Thursday, January 08, 2004

Recently I've been thinking a lot about the Bible and how we read it. The current mess in the Anglican Communion is, in part, due to disputes over how to read the Bible. We are starting a sermon series at one of the churches I serve on the Bible, and I have to preach the first sermon (on the authority of the Bible). So there's some self interest in all of this.

Over Christmas I read a large book by RPC Hanson on The Search for the Christian Doctrine of God. Essentially this is about the Arian controversy of the fourth century. There's a lot in this about reading Scripture, and indeed the Arians can be seen as the conservatives defending the traditional reading of Scripture. Arius saw Christ, the Son of God, as a creature (albeit a particularly important one) and rejected attempts to describe him as God. (This is an exceedingly sketchy account. If you want more on Arius read the book!) But the reading of Scripture was very interesting. Both sides engaged in allegorical interpretation of the Scriptures. Very often this stemmed from a conviction that the Bible was correct, and so if there were apparent problems with what it said, it was simply a question of finding what it really meant. (Again I'm sketching in very broad strokes.) It took the best part of a century before the vocabulary existed for the disagreements between the two sides could even be clearly stated.

One of the key Arian arguments was over the figure of Wisdom in Proverbs 8. Both sides agreed that this was really Christ. The Arians then triumphantly pointed to verse 22: 'The Lord created me at the beginning of his work'. If Christ was created, then he must be a creature. It seemed a knock-down argument, and the anti-Arians (who we now call the Orthodox) attempts to examine this verse and claim it does not suggest that Christ was created vary from the contrived to the fantastical. In the end, the interpretation of this passage had to be seen in the light of other decisions about the nature of God and Christ.

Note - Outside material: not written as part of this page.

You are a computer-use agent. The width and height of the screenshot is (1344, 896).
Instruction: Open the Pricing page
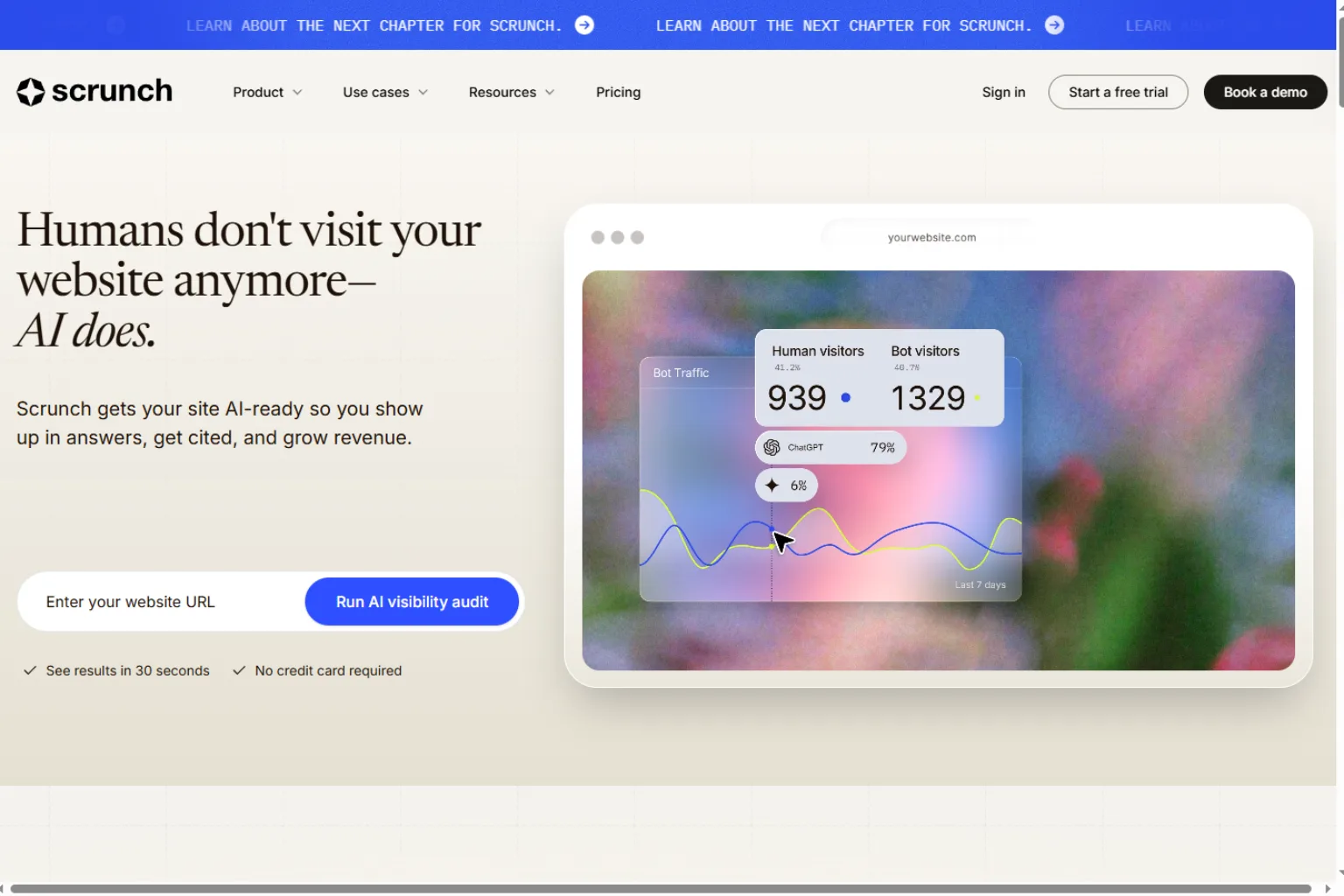click(618, 92)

Many, especially contemporary liberal Christians, have simply given up on Scripture in the recent controversies. Aside from leaving the Bible to the conservatives (whose recognition of the role of interpretation is not always what it might be), this is to deprive us of a source of life and light. The Bible is a gift of God to the believing community, and this communal dimension is important. We will not do this on our own - the depths of Scripture's riches will only be revealed as we wrestle with it together. Insights from those with whom we agree and disagree, from different parts of the world and different periods in history, and also I believe from outside the church will all have their part to play. To suggest that we possess the final meaning of Scripture is not only presumptuous, it fails to understand the basic direction of the possession. We are to be possessed by Scripture, not it by us. This is deeply challenging to the capitalistic approach to meaning that is embedded in our culture.

So we live in the process. The interpretation of Scripture continues, and will continue after we have died. I want to suggest two implications of living in the meantime (as it were) of Scriptural interpretation. The first comes from a more liberal approach. It is the need for a humility of knowledge. If you want a posh term, then you could call it an 'epistemology of charity'. The referent here is I Corinthians 13: 'Our knowledge is imperfect and our prophecy is imperfect ... For now we see in a mirror dimly, but then face to face. Now I know in part; then I shall understand fully, even as I have been fully understood. So faith, hope, love abide, these three; but the greatest of these is love.' The virtues of this epistemology are faith, hope and love, not self-righteousness, certainty and arrogance.

The second implication is something that liberals have been rather bad at, and which the conservatives have done rather better. Walter Brueggemann speaks of two traditions of appropriation of Scripture, the scribal and the prophetic. The Prophetic is the one that we long for, the re-speaking of the Word of God in our world so that the world is transformed. Think of Martin Luther King's use of the Bible in his speeches. But Brueggemann argues that this is dependent upon the scribal preservation of the text so that it is there to be re-spoken. The prophets and the scribes may not agree, but the scribe makes the prophetic office possible.

This is taken from the first chapter of Brueggemann's Words that Linger, Texts that Explode:
"It is the work of canonical practice in ecclesial communities and the work of criticism in the scholarly community to keep the text available. It is by the ongoing enterprise of religious and scholarly communities that the text lingers over time in available ways. Out of that lingering, however, from time to time, words of the text characteristically erupt into new usage. They are seized upon by someone in the community with daring. Or perhaps better, the words of the text seize someone in the community who is a candidate for daring. In that moment of re-utterance, the present is freshly illuminated, reality is irreversibly transformed. The community comes to know or see or receive or decide afresh. What has been tradition, hovering in dormancy, becomes available experience" (p. 1).